Pazartesi’lere denk düşen bayramlar,
Bir, Otuz Ağustos gecesi, yağmurlu, Serin denemez, ancak çiseli, Bayraklar... Bayraklar, fakir bayramlar... Bakkal duymadı, Berber içe dönük astı! Öbürü bantlı, biri çengel iğneli! Biri mini çubuk ile, diğeri iple gerdi! O günü, unutamam. Bu günden (*) “Ticâri’lere ne?! Hiçbirinde, ne Bayram vardı, ne de Bayrak astı!.. İnsanlar tınmadı, söylemediler birbirlerine! Ne kimse şaştı, ne Belediye ne Vâlilik, derdini astı! Şehitler bekleştiler, O gün hüzünle, “Bizler, kimler için Şehîd olduk?!” diye, Ruhlarını sızlattık, bu gaflet: Neden?.. Niye?!. Soğutulduk; Al Bayrağımızdan... Acırım! Kefen olsun, isterim. Sarılmak: Pek büyük şeref, Kendini, insan sayanlar: Kat-yat-araba istediler, “Onyedi Ağustos!”u, ne çabuk unuttuk: Heyhât! Bir ömürlük lâzım değil... Lâzım değil, gölgelik! Olmasın! Olmasın... Hiçbir zaman!..İsyân ederim: Bayraksız- Şerefsiz olur mu, yaşamak?! (* Ticâriler: Bu Bayram gününde; Tüm dolmuş minibüsleri ile ticâret yapan ya da Resmî taşıt araçlarında, bayrak asılmamıştı.) Kadir Yeter. TRABZON. Türksesi Gazetesi’nin, 21 MAYIS 2005 Cumartesi gün ve 10804. Sayısının 2. Sayfasında yayınlandı. |
Hemşerim şiirini okudum hiçbir yorum yok okuyanlarda kusur bulmasın lütfen
benim tüylerim ayaklandı.Bizler ne hallere geldik bizi bizden aldılar ne benliğimiz kaldı nede, nede nede....

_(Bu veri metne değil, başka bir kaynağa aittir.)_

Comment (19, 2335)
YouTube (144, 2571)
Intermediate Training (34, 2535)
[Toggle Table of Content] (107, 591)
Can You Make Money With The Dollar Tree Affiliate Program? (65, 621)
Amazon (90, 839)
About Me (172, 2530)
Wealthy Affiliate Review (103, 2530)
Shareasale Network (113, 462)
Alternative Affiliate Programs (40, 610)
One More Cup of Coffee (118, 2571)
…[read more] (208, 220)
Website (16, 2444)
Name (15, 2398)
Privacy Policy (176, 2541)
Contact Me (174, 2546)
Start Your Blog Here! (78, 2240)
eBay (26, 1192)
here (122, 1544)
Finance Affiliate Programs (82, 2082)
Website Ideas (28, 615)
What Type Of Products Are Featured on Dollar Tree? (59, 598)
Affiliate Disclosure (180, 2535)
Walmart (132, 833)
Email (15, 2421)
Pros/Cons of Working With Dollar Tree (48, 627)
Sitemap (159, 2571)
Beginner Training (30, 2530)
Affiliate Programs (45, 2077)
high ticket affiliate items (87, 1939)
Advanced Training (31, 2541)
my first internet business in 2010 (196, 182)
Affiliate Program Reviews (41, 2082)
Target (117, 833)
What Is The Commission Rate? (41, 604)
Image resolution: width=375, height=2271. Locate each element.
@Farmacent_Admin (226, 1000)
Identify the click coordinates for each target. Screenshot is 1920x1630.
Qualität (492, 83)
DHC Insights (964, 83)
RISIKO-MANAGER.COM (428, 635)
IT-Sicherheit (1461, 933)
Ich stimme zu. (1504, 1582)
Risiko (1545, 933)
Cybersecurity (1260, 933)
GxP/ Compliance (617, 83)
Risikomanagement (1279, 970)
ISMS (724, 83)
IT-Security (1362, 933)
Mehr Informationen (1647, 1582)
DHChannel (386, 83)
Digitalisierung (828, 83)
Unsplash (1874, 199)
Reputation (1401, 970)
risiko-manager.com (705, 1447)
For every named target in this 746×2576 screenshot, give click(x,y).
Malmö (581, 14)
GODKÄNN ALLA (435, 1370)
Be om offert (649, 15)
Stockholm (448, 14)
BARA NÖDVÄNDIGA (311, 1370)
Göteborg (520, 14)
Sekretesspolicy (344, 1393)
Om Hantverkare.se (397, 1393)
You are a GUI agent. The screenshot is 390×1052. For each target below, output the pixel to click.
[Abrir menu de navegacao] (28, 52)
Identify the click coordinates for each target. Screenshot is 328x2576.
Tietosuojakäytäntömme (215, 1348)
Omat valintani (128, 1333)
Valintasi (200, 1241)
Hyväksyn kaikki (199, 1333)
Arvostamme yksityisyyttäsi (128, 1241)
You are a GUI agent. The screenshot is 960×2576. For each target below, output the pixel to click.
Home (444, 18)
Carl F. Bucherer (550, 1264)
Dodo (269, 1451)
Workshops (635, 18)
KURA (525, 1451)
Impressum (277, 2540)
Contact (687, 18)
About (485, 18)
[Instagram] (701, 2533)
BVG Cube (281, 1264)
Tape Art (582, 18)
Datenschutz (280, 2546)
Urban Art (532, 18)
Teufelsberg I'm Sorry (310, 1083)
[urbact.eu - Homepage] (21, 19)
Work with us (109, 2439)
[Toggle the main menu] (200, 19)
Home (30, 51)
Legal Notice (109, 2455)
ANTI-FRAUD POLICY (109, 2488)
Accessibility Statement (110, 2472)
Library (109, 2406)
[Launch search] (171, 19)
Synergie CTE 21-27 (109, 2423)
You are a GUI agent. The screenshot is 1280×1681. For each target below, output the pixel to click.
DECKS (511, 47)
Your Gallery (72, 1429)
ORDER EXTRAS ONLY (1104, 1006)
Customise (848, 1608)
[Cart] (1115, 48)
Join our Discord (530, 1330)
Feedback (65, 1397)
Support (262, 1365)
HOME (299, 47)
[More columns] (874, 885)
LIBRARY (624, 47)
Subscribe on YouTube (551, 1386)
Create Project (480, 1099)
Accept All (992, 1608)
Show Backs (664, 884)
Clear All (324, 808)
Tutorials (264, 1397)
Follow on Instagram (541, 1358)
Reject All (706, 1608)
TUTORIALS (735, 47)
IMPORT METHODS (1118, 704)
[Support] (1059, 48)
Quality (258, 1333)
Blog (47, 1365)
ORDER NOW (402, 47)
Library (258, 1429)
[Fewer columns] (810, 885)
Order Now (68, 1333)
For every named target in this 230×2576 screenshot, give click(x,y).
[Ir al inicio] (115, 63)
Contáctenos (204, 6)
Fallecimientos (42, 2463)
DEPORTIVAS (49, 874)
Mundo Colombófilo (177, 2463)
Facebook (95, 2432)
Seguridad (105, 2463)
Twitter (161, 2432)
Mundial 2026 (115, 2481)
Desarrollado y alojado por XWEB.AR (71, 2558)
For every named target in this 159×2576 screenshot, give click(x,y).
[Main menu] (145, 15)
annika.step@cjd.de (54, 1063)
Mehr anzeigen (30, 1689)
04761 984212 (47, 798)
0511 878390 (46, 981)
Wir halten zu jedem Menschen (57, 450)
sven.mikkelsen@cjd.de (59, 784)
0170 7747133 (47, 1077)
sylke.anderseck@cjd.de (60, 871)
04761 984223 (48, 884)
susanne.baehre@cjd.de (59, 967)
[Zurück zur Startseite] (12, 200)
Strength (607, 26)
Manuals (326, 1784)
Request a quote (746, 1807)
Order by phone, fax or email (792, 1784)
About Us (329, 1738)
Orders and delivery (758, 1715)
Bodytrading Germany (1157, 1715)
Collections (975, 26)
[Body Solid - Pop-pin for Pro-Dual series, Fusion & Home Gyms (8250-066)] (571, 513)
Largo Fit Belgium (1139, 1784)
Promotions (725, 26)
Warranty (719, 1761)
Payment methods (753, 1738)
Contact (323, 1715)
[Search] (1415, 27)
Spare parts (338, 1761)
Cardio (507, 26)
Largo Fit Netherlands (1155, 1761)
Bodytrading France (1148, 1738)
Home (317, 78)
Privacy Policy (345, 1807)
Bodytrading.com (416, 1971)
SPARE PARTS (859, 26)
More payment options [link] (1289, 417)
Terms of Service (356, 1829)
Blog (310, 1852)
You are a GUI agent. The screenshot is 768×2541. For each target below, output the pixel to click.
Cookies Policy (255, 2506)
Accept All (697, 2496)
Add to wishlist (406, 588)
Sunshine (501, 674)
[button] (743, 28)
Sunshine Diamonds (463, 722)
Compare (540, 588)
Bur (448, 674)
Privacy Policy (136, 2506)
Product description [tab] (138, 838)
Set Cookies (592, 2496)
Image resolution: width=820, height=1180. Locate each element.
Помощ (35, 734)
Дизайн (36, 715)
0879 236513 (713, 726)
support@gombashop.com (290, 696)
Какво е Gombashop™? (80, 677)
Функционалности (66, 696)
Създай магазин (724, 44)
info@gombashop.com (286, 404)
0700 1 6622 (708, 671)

vah Trabzonum vah ne hallere geldiniz ben uzak illerde Trabzonlu olmaktan övünürken bu şiir beni benden aldı gitti ne sacmaladığımıda bilemiyorum
Hemşerim duyarlı yüreğine sağlık Allah utandırmasın.Bu bayrak altında yaşayıp kat,yat mal mülk şaşalı yaşayıpta bayrağını hatırlamayanları Allah bildiği gibi yapsın.